Add shift jis to meta tag
<meta http-equiv="Content-Type" content="text/html; charset=Shift_JIS">

Add globalization to the web.config

 <system.web>
<globalization
fileEncoding="shift_jis"
requestEncoding="shift_jis"
responseEncoding="shift_jis"
/>
</system.web>

If using DreamweaverMX, go to "Page Properties" and choose shift jis as the encoding for the page.

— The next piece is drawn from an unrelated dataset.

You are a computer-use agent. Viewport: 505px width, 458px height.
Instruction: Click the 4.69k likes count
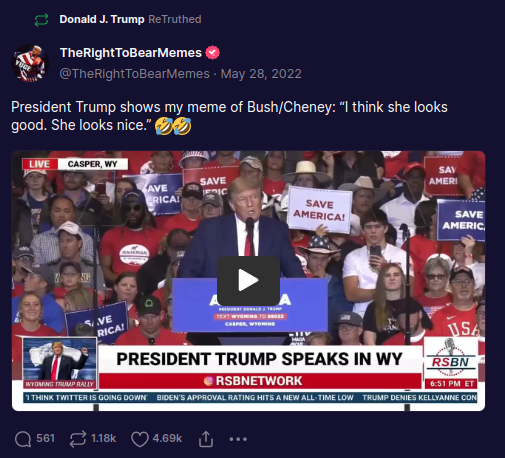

In VS.net 2005 go to "File" - "Advanced Save Options...".  Then choose "Unicode (UTF-8 with signature) - Codepage 65001".  It seems that if you choose shift-jis as the save settings (or Western European), when you open the page again the Japanese characters will be messed up.  But if you save as Unicode you can open the file with the Japanese characters intact.  This seems to work for ascx files too.

Update:
Found out that if you use these settings and do not use any meta tags Japanese characters seem to work ok on the page, forms and in the database.  Also be sure that the ASP.net page directive does not specify an responseEncoding.

<system.web>
    <globalization
            fileEncoding="utf-8"
            requestEncoding="utf-8"
            responseEncoding="utf-8"
   />  
</system.web>

You can change responseEncoding to shift_jis if your pages will only be using Japanese.